Limites da indicação política para a administração de empresas estatais
análise das vedações constantes do art. 17, § 2º, II do estatuto jurídico das empresas estatais (lei 13.303/2016)
Resumo
O presente artigo deseja contribuir para a compreensão das restrições instituídas pelo Estatuto Jurídico das Empresas Estatais (Lei 13.303/2016) à indicação política de seus administradores. Levando em consideração o debate acerca das razões de existência das empresas estatais, pretende-se delimitar com mais clareza a natureza e o alcance das restrições legais, avaliando a intenção do legislador ao instituí-las, os limites dos seus efeitos práticos e a necessidade de sua interpretação conforme a constituição.
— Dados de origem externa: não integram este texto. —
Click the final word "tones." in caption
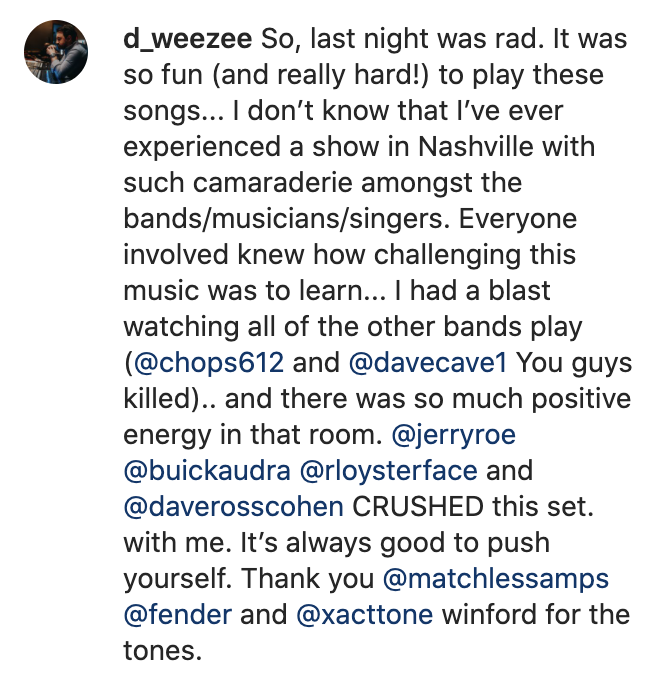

Para isso, examina a interferência política na gestão de empresas estatais como uma modalidade de conflito de agência, a exigir a instituição de normas de governança que o apazigue; em seguida avalia como as vedações legais pretendem atenuar esse conflito, sustentando a sua interpretação restritiva de modo a não transgredir as fronteiras do direito fundamental à liberdade de manifestação política; ao final apresenta as conclusões do estudo.
Palavras-Chave: Restrições à indicação de administradores de estatais. Administração de empresas estatais. Governança corporativa. Conflito de agência. Estatuto Jurídico das Empresas Estatais.